[Stored records]
________________________
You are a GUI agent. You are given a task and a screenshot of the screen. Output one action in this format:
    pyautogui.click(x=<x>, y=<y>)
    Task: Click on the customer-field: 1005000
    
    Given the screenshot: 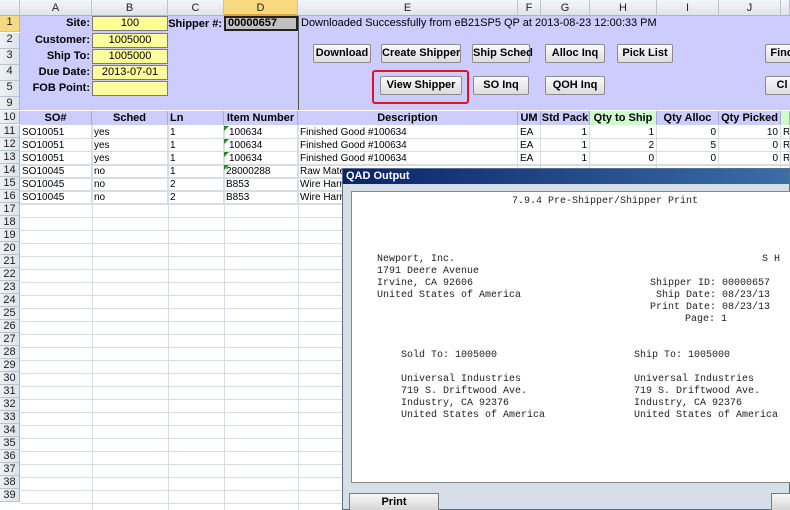 What is the action you would take?
    pyautogui.click(x=130, y=40)
    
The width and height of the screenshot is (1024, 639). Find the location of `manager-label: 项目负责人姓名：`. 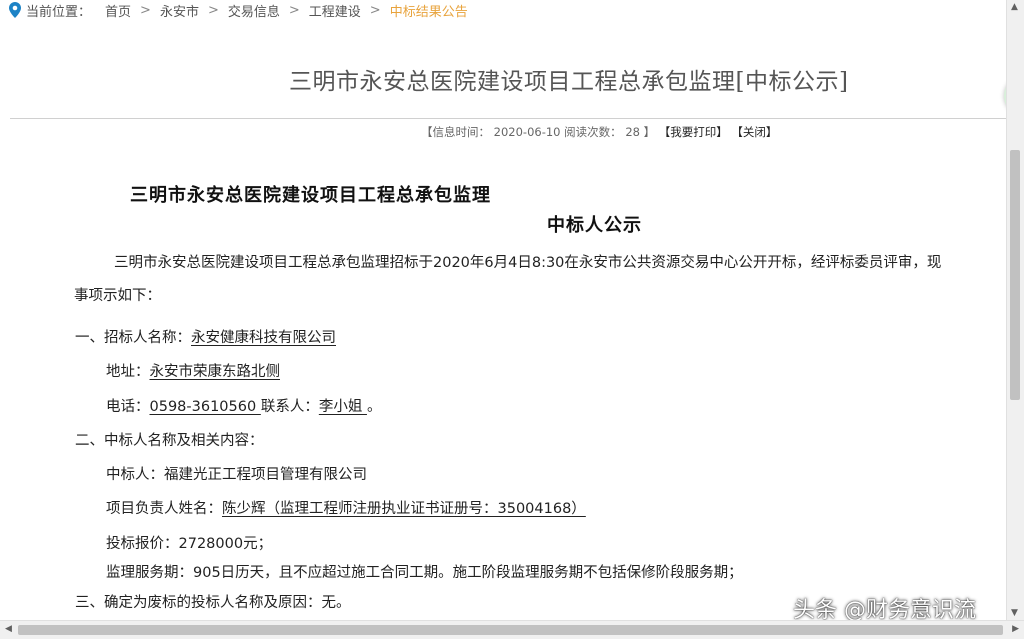

manager-label: 项目负责人姓名： is located at coordinates (164, 509).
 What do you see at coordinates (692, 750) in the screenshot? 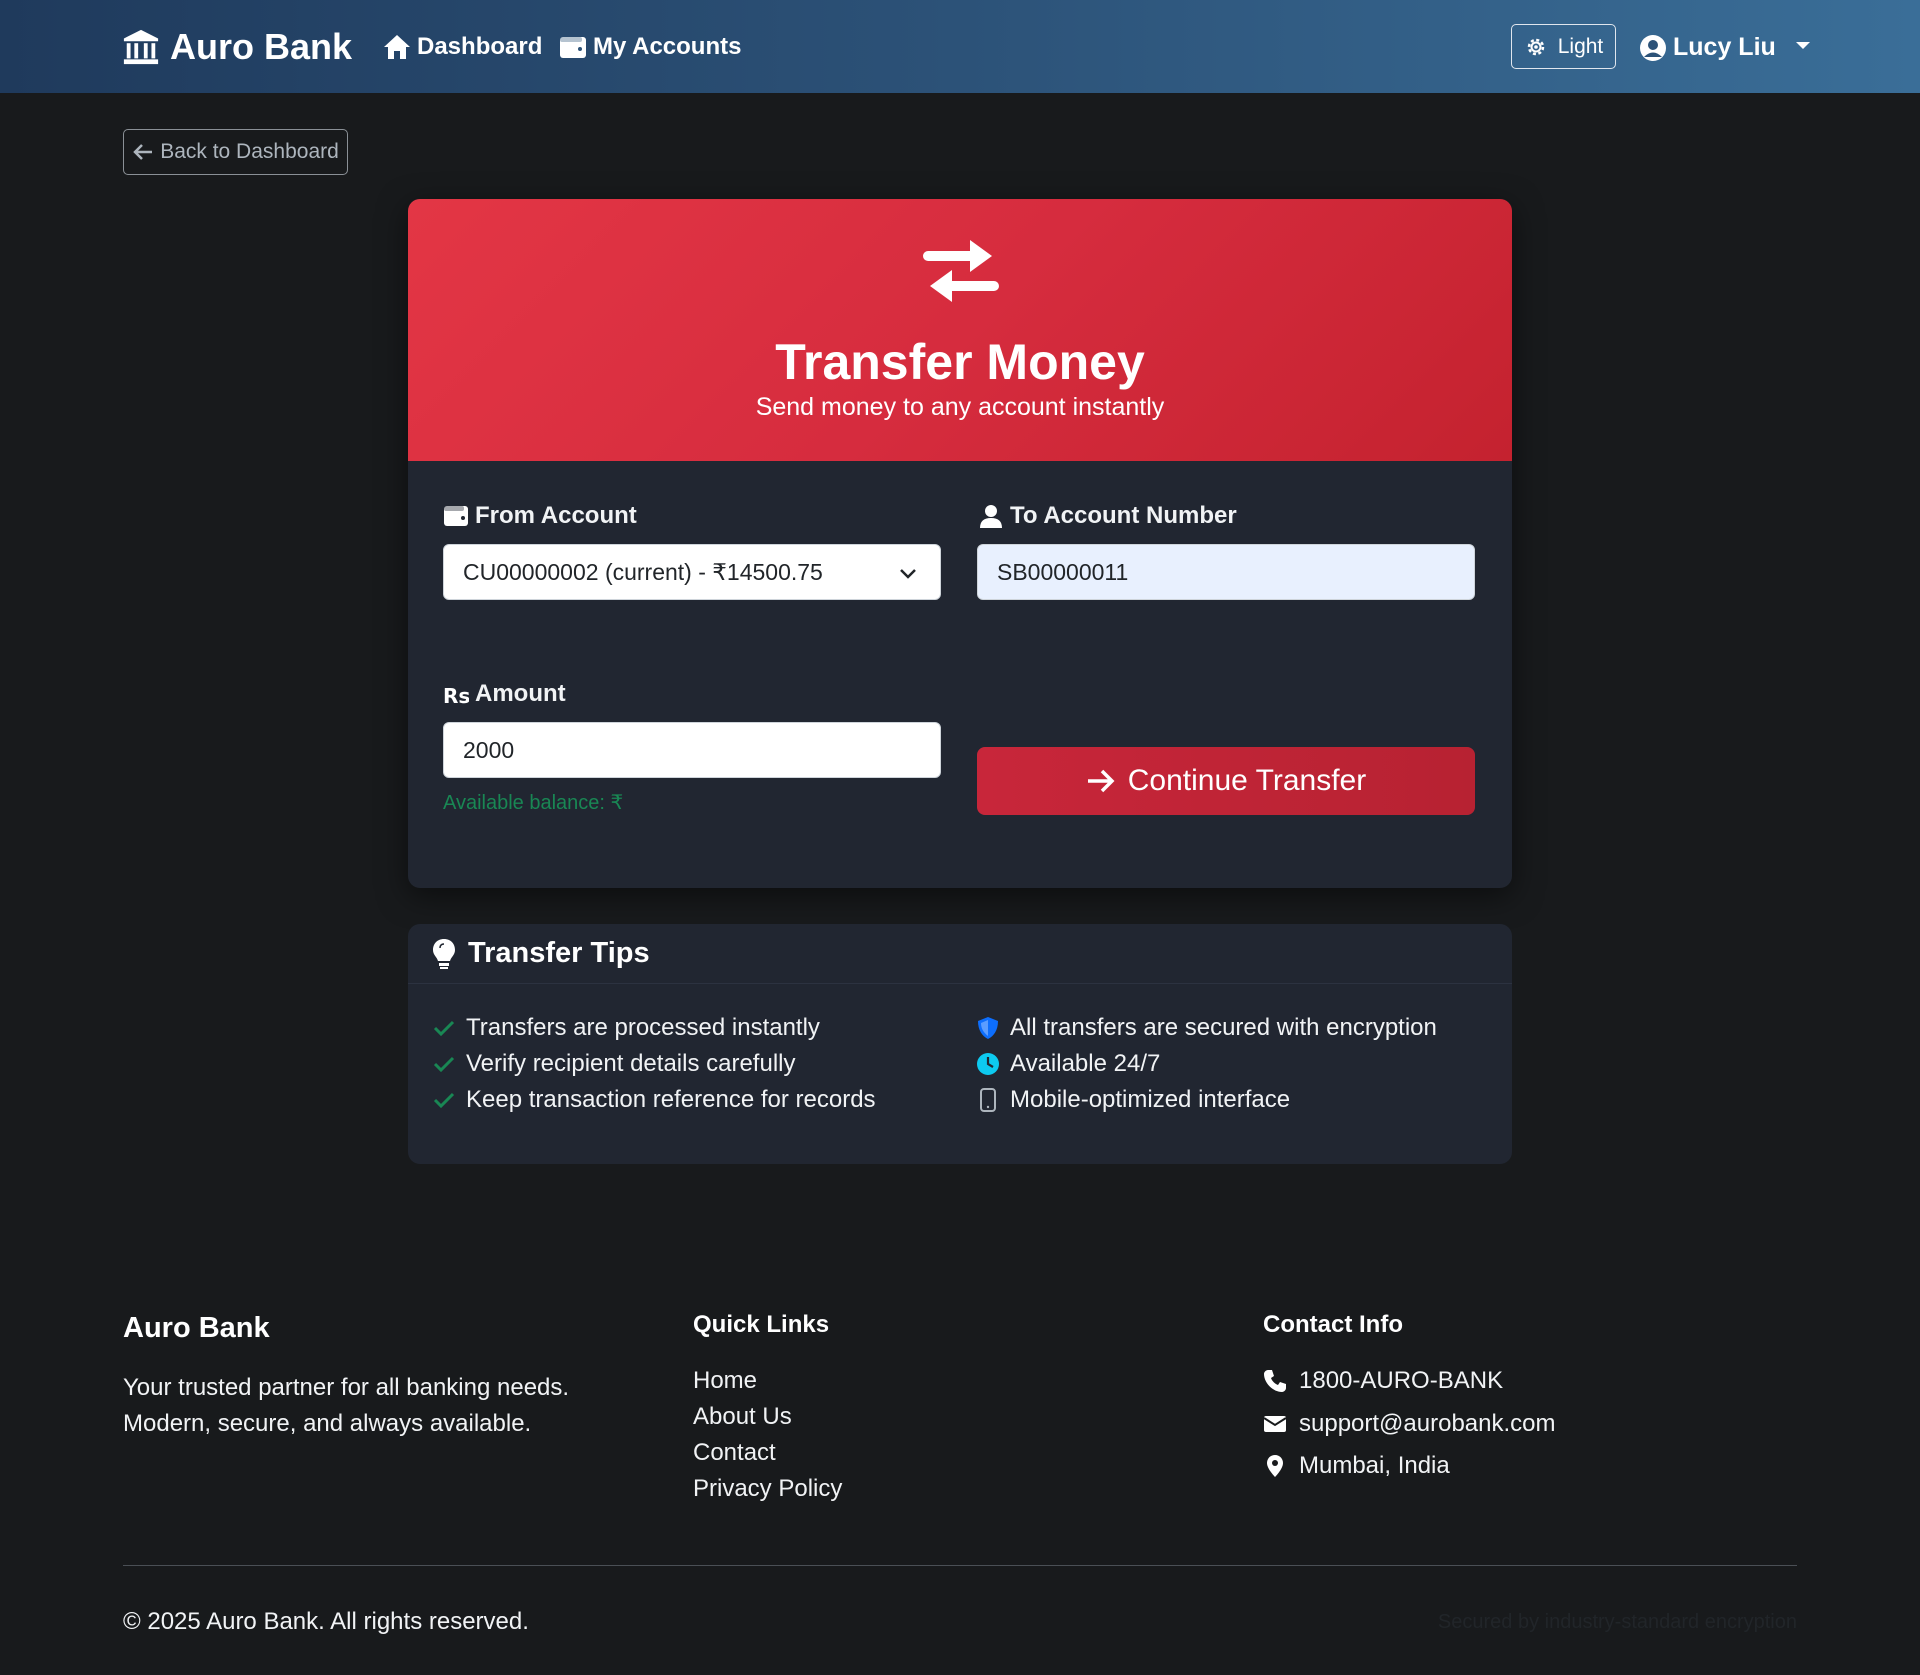
I see `amount-input: 2000` at bounding box center [692, 750].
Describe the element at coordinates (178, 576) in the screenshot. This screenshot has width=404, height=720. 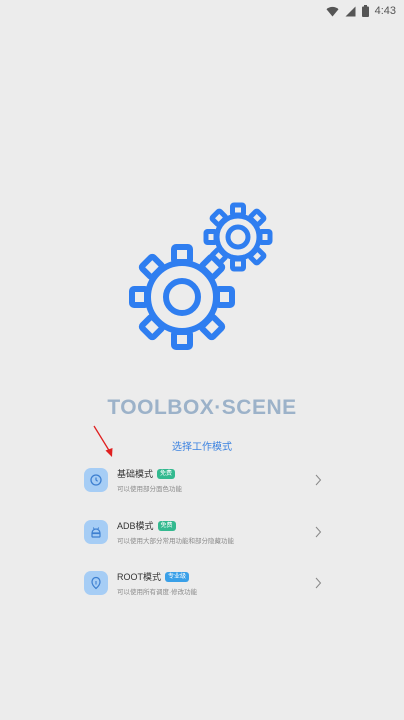
I see `mode-badge: 专业级` at that location.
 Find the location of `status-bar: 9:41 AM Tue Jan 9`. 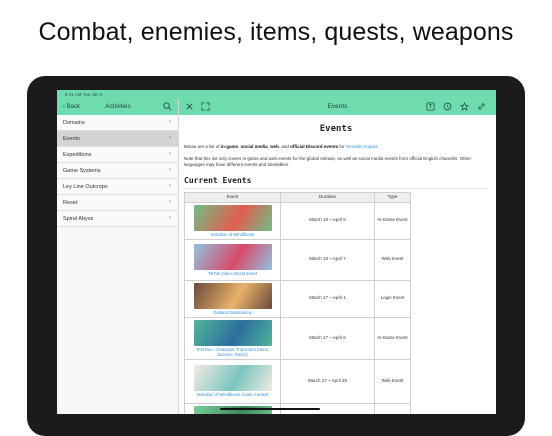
________________________
- [DIRECTIONS FOR THIS TASK]: Please convert the lines of the records between the line containing "The width and" and the line containing "center [692, 750].", inclusive, into a JSON list of strings with one string per line and blank lines omitted. Leave the pictures out of the answer.

- [OUTPUT OF THE EXERCISE]:
[
  "The width and height of the screenshot is (1024, 639). Find the location of `manager-label: 项目负责人姓名：`. ",
  "manager-label: 项目负责人姓名： is located at coordinates (164, 509).",
  " What do you see at coordinates (692, 750) in the screenshot? ",
  "I see `amount-input: 2000` at bounding box center [692, 750]."
]